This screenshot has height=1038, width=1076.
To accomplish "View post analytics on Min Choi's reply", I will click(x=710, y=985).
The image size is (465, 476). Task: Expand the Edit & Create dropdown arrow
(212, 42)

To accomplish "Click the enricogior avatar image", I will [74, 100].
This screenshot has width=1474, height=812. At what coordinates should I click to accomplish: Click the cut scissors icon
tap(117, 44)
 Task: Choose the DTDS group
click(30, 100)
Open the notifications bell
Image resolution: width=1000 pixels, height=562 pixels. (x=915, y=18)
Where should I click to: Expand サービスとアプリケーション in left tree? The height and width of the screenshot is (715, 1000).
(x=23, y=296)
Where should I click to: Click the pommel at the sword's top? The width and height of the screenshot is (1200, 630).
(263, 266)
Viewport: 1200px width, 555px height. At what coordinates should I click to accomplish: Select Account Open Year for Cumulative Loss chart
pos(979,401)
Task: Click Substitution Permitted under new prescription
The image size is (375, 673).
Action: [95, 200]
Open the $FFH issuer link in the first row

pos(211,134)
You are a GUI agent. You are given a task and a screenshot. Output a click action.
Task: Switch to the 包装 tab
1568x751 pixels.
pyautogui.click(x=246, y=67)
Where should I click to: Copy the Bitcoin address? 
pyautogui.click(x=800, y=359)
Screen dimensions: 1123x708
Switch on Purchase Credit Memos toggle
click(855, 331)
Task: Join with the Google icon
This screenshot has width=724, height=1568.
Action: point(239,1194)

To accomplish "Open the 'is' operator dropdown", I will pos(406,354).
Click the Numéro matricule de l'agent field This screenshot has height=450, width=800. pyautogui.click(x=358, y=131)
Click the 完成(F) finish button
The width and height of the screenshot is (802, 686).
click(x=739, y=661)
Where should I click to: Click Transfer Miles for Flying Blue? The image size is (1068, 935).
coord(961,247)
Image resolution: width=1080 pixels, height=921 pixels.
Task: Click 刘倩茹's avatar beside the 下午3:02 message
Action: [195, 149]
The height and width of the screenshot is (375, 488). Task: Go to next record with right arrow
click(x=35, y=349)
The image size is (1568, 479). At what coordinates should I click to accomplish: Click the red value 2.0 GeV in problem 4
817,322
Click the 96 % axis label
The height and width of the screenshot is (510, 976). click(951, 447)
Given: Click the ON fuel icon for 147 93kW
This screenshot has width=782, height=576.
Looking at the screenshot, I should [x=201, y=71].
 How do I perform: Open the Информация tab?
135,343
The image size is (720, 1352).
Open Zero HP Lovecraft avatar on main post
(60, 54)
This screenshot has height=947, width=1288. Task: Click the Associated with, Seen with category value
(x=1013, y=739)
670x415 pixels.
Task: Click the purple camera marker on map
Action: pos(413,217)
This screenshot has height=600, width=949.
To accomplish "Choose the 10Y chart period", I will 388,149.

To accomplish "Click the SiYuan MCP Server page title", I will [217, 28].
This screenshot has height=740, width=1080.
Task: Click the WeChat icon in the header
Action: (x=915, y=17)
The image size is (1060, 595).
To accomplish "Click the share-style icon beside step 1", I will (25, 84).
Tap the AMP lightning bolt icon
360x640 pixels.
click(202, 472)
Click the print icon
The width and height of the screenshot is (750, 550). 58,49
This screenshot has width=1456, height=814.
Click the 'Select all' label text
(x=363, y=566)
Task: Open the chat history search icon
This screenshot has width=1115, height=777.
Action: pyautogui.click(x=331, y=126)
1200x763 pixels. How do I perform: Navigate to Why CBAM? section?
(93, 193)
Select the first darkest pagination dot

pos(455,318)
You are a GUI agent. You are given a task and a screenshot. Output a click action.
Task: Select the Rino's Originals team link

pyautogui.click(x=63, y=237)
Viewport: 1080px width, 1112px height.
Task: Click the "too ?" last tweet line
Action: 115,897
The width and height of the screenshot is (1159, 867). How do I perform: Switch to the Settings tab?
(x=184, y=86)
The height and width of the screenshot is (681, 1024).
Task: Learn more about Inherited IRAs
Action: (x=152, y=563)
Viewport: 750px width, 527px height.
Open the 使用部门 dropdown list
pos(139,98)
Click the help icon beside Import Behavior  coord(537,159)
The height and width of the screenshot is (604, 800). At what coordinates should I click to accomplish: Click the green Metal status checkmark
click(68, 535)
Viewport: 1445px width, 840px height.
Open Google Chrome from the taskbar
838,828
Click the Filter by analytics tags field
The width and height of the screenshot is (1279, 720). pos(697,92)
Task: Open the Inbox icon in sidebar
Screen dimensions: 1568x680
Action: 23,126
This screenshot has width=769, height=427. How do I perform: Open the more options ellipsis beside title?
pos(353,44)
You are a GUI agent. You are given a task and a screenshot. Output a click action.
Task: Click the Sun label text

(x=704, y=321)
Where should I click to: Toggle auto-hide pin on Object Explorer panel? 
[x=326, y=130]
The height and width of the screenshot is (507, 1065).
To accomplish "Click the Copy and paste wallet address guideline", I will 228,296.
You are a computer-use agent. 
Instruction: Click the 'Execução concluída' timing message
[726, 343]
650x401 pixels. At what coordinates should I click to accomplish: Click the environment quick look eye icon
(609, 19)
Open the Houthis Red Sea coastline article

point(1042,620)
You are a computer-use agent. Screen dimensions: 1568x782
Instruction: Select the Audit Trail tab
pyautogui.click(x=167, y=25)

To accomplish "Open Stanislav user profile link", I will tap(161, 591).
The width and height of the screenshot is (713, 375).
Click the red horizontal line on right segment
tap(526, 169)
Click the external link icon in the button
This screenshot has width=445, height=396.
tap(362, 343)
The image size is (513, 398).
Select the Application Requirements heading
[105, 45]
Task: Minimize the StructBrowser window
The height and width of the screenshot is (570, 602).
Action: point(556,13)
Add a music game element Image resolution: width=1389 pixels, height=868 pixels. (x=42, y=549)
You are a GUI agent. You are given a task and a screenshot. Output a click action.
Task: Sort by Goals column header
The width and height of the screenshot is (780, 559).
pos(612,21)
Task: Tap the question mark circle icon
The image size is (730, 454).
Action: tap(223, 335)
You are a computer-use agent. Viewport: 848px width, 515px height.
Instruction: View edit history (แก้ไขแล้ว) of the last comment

**EXERCISE DETAILS:**
Reproduce the lines of the records exactly, from the first one through the line that contains "Task: Switch to the 包装 tab".

**COMPLETED EXERCISE:**
This screenshot has height=1038, width=1076.
To accomplish "View post analytics on Min Choi's reply", I will click(x=710, y=985).
The image size is (465, 476). Task: Expand the Edit & Create dropdown arrow
(212, 42)

To accomplish "Click the enricogior avatar image", I will [74, 100].
This screenshot has width=1474, height=812. At what coordinates should I click to accomplish: Click the cut scissors icon
tap(117, 44)
 Task: Choose the DTDS group
click(30, 100)
Open the notifications bell
Image resolution: width=1000 pixels, height=562 pixels. (x=915, y=18)
Where should I click to: Expand サービスとアプリケーション in left tree? The height and width of the screenshot is (715, 1000).
(x=23, y=296)
Where should I click to: Click the pommel at the sword's top? The width and height of the screenshot is (1200, 630).
(263, 266)
Viewport: 1200px width, 555px height. At what coordinates should I click to accomplish: Select Account Open Year for Cumulative Loss chart
pos(979,401)
Task: Click Substitution Permitted under new prescription
The image size is (375, 673).
Action: [95, 200]
Open the $FFH issuer link in the first row

pos(211,134)
You are a GUI agent. You are given a task and a screenshot. Output a click action.
Task: Switch to the 包装 tab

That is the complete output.